Anti-corruption agendas can be co-opted by state agencies and oligarchic and/or moribund opposition platforms. What dangers of this kind do you see in your country? How can these be resisted?
Ukraine and Russia show that the politics of anti-corruption has two sides, one in a framework of liberal discourse, another framed within class-oriented rhetoric.
There is the sense that anti-corruption is a universal agenda, one that can attract many people — regardless of their differences — on the basis of morality, inequality and patriotism. What sticking points do you see for movement-building and politics in general in connection with anti-corruption?
Oleg Zhuravlev: We should note that corruption is perceived differently across the post-Soviet space.
Comparative research between Bolotnaya and Maidan, carried out by PS Lab, showed that, while Russian protesters in 2011-2012 perceived corruption as a certain “systemic problem”, which, if removed, would lead to the appearance of courts, the rule of law, social guarantees and democracy all by themselves, in Ukraine in 2013-2014, corruption was seen as the means by which the Yanukovych elite subjugated a powerless and economically unprivileged population.
In other words, for the Maidan public sphere, corruption was viewed more in a class-oriented frame. This fostered the formation of a poor and powerless “people,” similar to the “We are the 99%” protests in America. (Later this image, much like the anti-corruption rhetoric, was taken up by nationalists, who now predominate in the public sphere in Ukraine.)
I think the examples of Ukraine and Russia show that the politics of anti-corruption has two sides to it —it can be seen within the framework of liberal discourse, but it can also be seen in class-oriented rhetoric. I hope the future favours the latter.

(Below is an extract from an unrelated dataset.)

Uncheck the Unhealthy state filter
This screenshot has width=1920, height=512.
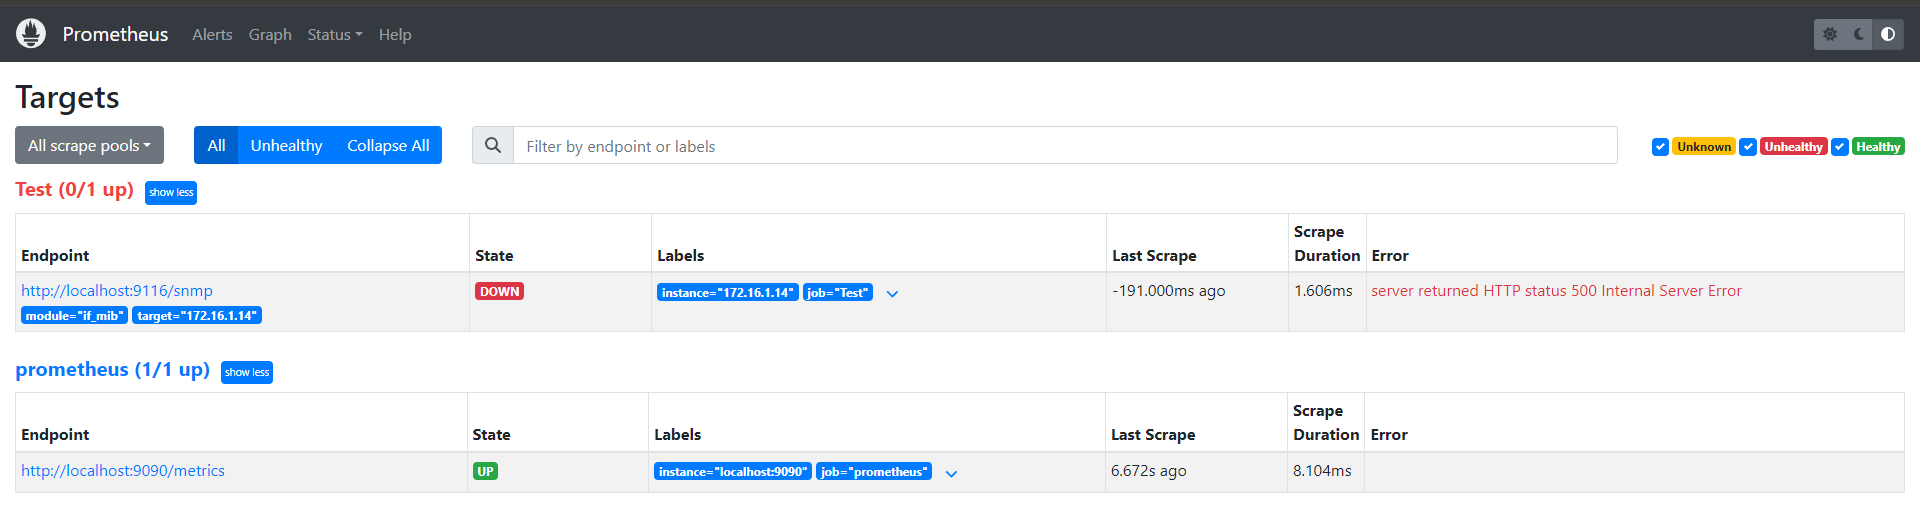tap(1748, 147)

Aliona Liasheva: In Ukraine, the anti-corruption discourse has been completely taken over by ruling elite and the cluster of society that supports neoliberal reforms. On the one hand, fighting corruption successfully helps the country’s leadership to simulate reforms in front of the EU and IMF in order to continue receiving credits. On the other, it helps them to strengthen the power vertical — any state governor is corrupt (as she is a businesswoman at the same time), but if she does something non-acceptable for the leaders of the country, she might be blamed publicly for being corrupt and thus lose her position.

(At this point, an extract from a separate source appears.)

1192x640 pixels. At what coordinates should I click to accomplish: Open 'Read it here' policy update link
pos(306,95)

Still, as it is becomes more and more obvious that the Poroshenko government is not even slightly less corrupt than the previous one, and the anti-corruption agenda is broadly popular among Ukrainians, there might be a chance to redevelop the understanding of corruption from below. Examples of this are rare, but they do exist, such as what’s happening with the trade union activists at Kyiv’s public transport company “Kyivpastrans” who weren’t paid their salary for several months. In this labour conflict, they demonstrated the bureaucratic machinations of the company officials which lead to violations of the employees’ labour rights.